*** INFORMATION SUPPLIED Section Begins ***

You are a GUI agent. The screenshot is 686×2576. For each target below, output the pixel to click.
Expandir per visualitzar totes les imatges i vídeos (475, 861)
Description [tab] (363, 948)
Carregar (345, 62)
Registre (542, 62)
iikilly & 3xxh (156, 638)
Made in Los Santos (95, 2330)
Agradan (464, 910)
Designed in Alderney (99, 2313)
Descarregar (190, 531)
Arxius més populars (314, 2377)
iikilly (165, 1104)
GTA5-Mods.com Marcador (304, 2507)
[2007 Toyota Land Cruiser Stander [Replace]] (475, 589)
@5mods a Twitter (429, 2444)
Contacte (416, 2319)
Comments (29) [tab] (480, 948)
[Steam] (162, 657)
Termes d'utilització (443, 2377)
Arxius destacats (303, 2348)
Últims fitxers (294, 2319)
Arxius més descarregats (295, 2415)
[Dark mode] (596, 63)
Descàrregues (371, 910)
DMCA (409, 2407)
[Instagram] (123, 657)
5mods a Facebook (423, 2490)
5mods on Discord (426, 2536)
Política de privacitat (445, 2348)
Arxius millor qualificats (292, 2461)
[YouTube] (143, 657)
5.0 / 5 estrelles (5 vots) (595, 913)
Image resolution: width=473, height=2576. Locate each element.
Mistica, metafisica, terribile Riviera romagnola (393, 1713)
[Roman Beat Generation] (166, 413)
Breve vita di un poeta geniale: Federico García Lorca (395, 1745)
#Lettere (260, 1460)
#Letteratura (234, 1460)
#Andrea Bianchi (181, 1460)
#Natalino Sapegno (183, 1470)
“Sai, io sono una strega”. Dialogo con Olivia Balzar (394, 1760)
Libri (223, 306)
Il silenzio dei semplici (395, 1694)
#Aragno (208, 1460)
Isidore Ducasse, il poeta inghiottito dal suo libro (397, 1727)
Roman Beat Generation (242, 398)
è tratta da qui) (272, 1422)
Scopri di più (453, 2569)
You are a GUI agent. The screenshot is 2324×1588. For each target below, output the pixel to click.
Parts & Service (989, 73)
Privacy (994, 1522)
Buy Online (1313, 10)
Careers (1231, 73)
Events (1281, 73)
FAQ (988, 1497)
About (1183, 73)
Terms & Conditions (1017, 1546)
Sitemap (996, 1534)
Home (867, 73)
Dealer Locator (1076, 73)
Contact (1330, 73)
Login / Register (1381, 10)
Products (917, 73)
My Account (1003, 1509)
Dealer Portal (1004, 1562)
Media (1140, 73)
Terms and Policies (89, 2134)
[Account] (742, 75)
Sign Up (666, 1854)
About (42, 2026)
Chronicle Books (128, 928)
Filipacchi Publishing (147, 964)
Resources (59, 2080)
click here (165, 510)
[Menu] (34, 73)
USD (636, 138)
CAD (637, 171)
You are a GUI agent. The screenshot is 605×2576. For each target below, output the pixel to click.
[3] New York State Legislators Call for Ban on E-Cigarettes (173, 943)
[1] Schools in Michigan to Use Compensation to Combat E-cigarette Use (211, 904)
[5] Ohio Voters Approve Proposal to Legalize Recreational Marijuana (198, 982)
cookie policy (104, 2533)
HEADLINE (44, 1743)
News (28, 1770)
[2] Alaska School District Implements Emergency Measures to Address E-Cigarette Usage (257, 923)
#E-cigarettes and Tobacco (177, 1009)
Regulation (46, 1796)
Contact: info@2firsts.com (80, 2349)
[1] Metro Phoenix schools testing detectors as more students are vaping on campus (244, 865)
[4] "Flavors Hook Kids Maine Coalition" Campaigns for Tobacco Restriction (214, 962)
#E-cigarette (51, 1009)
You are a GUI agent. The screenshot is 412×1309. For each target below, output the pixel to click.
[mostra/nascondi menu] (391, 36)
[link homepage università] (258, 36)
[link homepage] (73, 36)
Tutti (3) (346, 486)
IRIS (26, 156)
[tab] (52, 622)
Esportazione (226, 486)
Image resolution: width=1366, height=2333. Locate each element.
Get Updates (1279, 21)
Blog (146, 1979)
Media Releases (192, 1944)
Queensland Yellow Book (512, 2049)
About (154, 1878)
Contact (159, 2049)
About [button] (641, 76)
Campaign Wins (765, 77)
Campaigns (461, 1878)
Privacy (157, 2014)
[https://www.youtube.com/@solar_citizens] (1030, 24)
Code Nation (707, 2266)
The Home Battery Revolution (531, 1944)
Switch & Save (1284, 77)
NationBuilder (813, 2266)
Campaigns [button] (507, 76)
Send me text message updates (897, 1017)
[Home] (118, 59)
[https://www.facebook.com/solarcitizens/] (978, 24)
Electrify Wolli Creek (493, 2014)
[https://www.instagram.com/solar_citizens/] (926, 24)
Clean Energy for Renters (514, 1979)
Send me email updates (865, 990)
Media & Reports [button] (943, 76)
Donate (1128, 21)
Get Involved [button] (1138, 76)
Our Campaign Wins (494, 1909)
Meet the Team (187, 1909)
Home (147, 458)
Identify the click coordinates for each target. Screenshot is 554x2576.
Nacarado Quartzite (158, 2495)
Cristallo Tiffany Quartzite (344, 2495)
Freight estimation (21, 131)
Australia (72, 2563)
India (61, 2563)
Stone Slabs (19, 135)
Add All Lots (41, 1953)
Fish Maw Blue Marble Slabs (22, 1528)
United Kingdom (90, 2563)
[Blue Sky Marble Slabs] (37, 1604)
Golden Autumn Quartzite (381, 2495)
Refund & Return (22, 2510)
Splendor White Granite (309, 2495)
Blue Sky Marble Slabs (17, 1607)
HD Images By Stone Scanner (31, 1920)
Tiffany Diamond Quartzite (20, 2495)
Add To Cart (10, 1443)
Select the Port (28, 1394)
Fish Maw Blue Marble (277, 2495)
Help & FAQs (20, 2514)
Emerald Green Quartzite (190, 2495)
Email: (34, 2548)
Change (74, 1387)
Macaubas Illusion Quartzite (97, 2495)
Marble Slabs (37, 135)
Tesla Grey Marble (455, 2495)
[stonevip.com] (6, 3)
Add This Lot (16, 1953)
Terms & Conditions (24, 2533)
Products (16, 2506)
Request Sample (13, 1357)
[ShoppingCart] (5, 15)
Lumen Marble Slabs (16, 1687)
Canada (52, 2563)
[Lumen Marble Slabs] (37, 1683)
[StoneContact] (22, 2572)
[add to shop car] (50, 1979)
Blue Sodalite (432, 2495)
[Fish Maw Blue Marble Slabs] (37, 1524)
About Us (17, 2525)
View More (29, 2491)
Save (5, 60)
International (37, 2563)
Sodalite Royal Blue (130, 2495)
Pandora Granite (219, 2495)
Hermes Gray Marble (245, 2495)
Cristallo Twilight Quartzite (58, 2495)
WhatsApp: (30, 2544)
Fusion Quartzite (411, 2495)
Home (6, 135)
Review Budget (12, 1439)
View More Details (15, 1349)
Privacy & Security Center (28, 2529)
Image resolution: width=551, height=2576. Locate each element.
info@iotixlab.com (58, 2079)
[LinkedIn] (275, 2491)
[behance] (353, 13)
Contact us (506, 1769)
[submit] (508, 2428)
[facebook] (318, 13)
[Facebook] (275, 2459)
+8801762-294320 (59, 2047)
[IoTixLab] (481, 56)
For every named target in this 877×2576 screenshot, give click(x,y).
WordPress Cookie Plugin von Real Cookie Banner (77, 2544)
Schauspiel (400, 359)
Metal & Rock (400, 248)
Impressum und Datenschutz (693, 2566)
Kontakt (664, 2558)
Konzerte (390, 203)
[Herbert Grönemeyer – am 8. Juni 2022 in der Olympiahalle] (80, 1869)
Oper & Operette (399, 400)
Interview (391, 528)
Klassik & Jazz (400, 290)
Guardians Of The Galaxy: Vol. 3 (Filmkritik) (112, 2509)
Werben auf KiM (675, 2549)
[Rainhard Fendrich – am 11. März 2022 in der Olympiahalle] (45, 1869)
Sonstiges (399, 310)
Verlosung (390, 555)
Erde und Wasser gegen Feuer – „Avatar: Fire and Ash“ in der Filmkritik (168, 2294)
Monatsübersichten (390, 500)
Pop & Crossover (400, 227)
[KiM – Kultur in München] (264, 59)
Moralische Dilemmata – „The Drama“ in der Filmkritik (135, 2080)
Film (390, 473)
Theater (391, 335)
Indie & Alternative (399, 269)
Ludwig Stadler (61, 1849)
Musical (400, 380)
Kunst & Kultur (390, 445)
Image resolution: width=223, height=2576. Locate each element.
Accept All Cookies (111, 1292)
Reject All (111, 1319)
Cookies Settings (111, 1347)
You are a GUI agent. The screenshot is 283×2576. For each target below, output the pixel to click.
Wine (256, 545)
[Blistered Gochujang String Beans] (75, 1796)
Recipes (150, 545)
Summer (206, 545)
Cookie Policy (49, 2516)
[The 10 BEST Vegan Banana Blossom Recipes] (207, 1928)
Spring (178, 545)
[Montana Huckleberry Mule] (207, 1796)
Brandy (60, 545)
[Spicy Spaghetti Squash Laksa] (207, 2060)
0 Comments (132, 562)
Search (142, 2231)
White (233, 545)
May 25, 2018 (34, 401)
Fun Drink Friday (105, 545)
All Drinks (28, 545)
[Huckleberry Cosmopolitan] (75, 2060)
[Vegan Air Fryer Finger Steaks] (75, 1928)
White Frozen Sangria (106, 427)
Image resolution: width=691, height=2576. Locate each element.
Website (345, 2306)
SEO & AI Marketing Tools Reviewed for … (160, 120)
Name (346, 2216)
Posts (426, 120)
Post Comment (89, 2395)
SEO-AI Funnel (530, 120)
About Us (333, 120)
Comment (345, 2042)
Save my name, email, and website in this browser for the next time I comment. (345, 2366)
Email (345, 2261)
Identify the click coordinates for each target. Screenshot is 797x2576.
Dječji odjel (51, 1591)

*** INFORMATION SUPPLIED Section Ends ***

_EXERCISE AIM:_
Set down precisely the lines above between the line holding "Erde und Wasser" and the line holding "Save my name, email, and", inclusive, and nothing beyond them.

_ANSWER SPACE:_
Erde und Wasser gegen Feuer – „Avatar: Fire and Ash“ in der Filmkritik (168, 2294)
Monatsübersichten (390, 500)
Pop & Crossover (400, 227)
[KiM – Kultur in München] (264, 59)
Moralische Dilemmata – „The Drama“ in der Filmkritik (135, 2080)
Film (390, 473)
Theater (391, 335)
Indie & Alternative (399, 269)
Ludwig Stadler (61, 1849)
Musical (400, 380)
Kunst & Kultur (390, 445)
Image resolution: width=223, height=2576. Locate each element.
Accept All Cookies (111, 1292)
Reject All (111, 1319)
Cookies Settings (111, 1347)
You are a GUI agent. The screenshot is 283×2576. For each target below, output the pixel to click.
Wine (256, 545)
[Blistered Gochujang String Beans] (75, 1796)
Recipes (150, 545)
Summer (206, 545)
Cookie Policy (49, 2516)
[The 10 BEST Vegan Banana Blossom Recipes] (207, 1928)
Spring (178, 545)
[Montana Huckleberry Mule] (207, 1796)
Brandy (60, 545)
[Spicy Spaghetti Squash Laksa] (207, 2060)
0 Comments (132, 562)
Search (142, 2231)
White (233, 545)
May 25, 2018 (34, 401)
Fun Drink Friday (105, 545)
All Drinks (28, 545)
[Huckleberry Cosmopolitan] (75, 2060)
[Vegan Air Fryer Finger Steaks] (75, 1928)
White Frozen Sangria (106, 427)
Image resolution: width=691, height=2576. Locate each element.
Website (345, 2306)
SEO & AI Marketing Tools Reviewed for … (160, 120)
Name (346, 2216)
Posts (426, 120)
Post Comment (89, 2395)
SEO-AI Funnel (530, 120)
About Us (333, 120)
Comment (345, 2042)
Save my name, email, and website in this browser for the next time I comment. (345, 2366)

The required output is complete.